Survival curves of normal human cells from a variety of tissues exposed to varying doses of x-irradiation have been constructed, which permit definition of the intrinsic radiation sensitivity of the reproductive power of each cell type.
The mean lethal dose of x-irradiation for all the cells employed, including those from normal and cancerous organs, those exhibiting diploid and polyploid chromosome number; those from embryonic and adult tissues, including recently isolated cells and cultures which had been maintained in vitro for many years, and cells exhibiting either epithelioid or fibroblastic morphology, was found to be contained between the limits of 50 to 150 r.
Other similarities in the pattern of radiation effects, such as giant formation and abortive colonial growth, in these cells and that of the HeLa S3, previously studied, confirm the hypothesis that the pattern of reaction to x-irradiation previously elucidated, is representatative, at least in over-all outline, for a large variety of human cells.

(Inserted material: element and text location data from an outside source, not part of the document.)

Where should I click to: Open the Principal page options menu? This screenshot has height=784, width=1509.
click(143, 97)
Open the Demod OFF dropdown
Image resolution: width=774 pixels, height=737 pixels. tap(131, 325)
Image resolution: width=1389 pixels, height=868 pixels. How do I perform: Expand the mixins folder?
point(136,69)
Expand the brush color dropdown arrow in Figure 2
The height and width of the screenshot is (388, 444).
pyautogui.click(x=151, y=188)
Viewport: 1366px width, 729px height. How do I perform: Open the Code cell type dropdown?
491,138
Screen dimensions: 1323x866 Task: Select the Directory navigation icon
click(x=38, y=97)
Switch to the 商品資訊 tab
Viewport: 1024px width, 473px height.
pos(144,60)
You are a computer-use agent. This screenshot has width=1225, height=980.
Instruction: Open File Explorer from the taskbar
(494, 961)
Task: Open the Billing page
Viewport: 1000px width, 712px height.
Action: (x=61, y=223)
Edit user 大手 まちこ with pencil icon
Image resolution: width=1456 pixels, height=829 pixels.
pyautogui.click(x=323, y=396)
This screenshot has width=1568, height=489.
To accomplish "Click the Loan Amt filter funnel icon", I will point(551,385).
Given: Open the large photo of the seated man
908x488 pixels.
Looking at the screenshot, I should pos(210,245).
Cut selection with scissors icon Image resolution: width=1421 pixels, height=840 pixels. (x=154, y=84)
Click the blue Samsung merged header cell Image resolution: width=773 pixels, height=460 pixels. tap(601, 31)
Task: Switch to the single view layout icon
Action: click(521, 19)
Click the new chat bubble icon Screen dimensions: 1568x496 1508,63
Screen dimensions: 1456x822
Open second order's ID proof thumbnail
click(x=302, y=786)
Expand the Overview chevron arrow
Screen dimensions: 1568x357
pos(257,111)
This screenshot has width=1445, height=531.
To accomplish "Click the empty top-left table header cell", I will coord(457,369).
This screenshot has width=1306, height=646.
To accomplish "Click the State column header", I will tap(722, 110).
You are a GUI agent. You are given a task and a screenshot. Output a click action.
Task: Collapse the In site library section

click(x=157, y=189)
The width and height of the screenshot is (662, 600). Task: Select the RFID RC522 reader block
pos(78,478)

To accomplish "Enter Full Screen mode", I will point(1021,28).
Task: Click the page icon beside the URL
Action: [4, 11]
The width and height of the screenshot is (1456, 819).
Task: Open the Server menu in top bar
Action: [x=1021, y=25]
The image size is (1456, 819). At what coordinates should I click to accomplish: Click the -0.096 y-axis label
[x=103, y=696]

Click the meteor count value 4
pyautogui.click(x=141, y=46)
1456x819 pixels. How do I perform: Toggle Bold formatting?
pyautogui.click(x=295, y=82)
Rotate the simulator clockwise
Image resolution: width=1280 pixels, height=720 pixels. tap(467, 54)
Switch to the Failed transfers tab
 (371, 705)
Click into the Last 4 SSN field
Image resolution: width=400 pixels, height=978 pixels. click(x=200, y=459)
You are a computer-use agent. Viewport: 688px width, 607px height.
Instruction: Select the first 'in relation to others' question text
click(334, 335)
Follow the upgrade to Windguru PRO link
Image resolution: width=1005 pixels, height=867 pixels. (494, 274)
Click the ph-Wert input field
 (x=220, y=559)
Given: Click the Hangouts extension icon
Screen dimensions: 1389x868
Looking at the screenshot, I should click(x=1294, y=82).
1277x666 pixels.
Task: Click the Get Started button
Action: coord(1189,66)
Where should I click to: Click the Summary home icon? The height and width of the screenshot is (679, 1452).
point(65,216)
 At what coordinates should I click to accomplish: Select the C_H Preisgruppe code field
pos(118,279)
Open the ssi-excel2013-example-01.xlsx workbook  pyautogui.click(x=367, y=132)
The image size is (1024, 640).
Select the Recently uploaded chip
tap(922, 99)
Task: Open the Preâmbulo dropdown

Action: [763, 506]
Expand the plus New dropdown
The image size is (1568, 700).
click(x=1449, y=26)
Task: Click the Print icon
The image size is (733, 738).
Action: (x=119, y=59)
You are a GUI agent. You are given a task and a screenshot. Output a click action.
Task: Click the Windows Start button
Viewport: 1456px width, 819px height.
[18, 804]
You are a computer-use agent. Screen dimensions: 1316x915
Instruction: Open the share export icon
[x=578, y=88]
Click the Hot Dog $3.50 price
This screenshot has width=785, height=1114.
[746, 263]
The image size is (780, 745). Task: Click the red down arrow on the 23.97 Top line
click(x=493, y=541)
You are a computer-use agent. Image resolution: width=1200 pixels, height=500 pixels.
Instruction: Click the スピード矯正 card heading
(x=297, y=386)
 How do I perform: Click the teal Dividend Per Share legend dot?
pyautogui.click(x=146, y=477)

While the radiation survival curves of various human cells are similar in the gross, small but important characterizing differences have been found. All epithelioid cells so far studied are approximately 2-hit, and more radioresistant than the fibroblast-like cells whose survival data correspond to a mean lethal dose of around 60 r, and which so far can be fitted by either 1-hit or 2-hit curves.
The earlier prediction that the major radiobiologic damage to mammalian cells is lodged in the genetic apparatus was confirmed by the demonstration of high frequency of mutants among the survivors of doses of 500 to 900 r.
All the data on the x-radiosensitivity of these cells can be explained on the basis of a defect resulting from primary damage localized in one or more chromosomes.
These considerations afford a convincing explanation of several aspects of the mammalian radiation syndrome.